Massive transfusions in paediatric patients occur more frequently in the combat setting than in civilian populations. The large amount of data on paediatric massive transfusion has enabled the development of a universal definition of massive transfusion in the paediatric population of 40 ml/kg total blood products within 24 h. The development of this definition is useful for clinicians in identifying children at increased risk of mortality and provides consistency in massive transfusion definitions in the literature. Most children who received massive transfusions were male, aged 9–10 years, and injured in Afghanistan by explosives. This information on demographics and interventions is crucial in informing military medical providers on what to expect on deployment and ensuring they are prepared to treat severely injured children.

It is essential that staff receive paediatric-specific training on DCR before deployment, given its relatively high frequency in the combat setting. From the evidence in this review, it is suggested that paediatric DCR training should include identification of children likely to require massive transfusion; weight calculations based on age; the use of blood products, limited crystalloids, TXA and whole blood in children if appropriate.

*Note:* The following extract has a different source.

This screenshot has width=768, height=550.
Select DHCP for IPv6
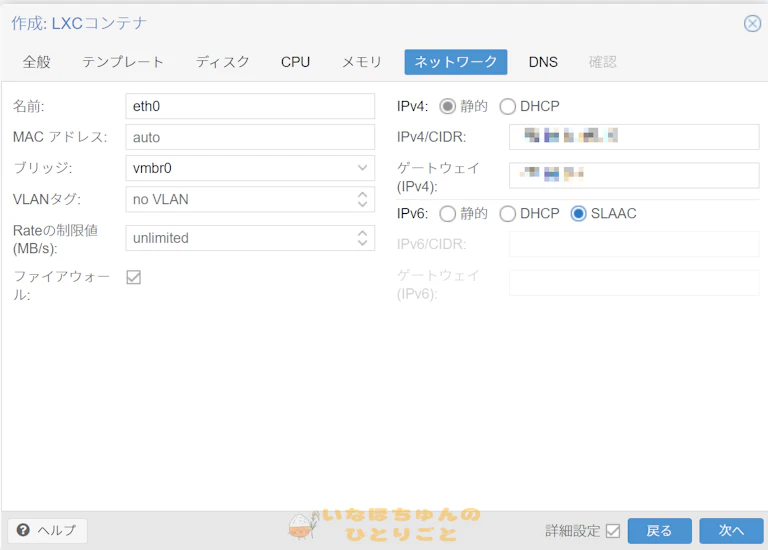pos(508,213)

Differences in paediatric cohorts may limit the applicability of these data to the civilian population. It is documented that children in Afghanistan have very poor nutritional status ⁵⁶ – this is reinforced by MTFs reporting that wounds in children normally expected to heal within one week were taking up to 2–3 weeks. ⁶ There is also a discrepancy in mechanism and type of injury: a large proportion of children suffered blast injuries in the conflicts which combine blunt and penetrating injury. ⁵¹ Unlike the civilian population in which the most prevalent mechanism of trauma in children is blunt force alone. ⁵⁷ Consequently, military DCR strategies may not be directly applicable to civilian paediatric trauma patients. Nevertheless, devastating events have seen children injured by explosives in civilian terrorist attacks such as the Manchester Bombing. ⁵⁸ It is possible that the lessons learnt from Iraq and Afghanistan will prove valuable even in civilian populations in addition to current conflicts such as recent events in Ukraine. ⁵⁹

Limitations

All studies included within this review use data from military trauma databases which have their own limitations. Firstly, a combat medical environment can be high-pressured and understaffed hence documenting information can be difficult and multiple studies^3,32,42 highlight the issue of missing values in the data. Secondly, the DoDTR, used by most studies, does not document the extent to which blood product resuscitation was guided by test results. ⁴⁶ Thirdly, the DoDTR only documents patients who arrive at MTFs with signs of life or ongoing interventions – it does not provide data on patients that died prehospital and who may have benefitted from DCR. ⁴⁶ Finally, the long-term effects of DCR strategies could not be measured because data were limited to outcomes within the MTF.

All studies included in the review are retrospective studies. This creates limitations in that causation cannot be established, and all conclusions are established on correlation alone. The studies are also vulnerable to survival bias in which patients that survive are also more likely to receive interventions as they have survived for longer. Additionally, analysis of paediatric data from military hospitals is vulnerable to selection bias. MTF protocol only permits the admission of children that have been injured through conflict or those with an immediate threat to life, limb or eyesight ⁴⁴ so more severely injured children are more likely to be included.

As previously discussed, there is a significant overlap in patient cohorts between the studies. Data may appear to be derived from multiple sources when actually the results complement each other because many of the patients are the same.

Most studies define paediatric as <18 years; however, some studies^32,37,44 used a younger group of patients in an attempt to generate cohorts with entirely paediatric physiology. This inconsistency limits the conclusions that can be drawn from the combined results of multiple studies.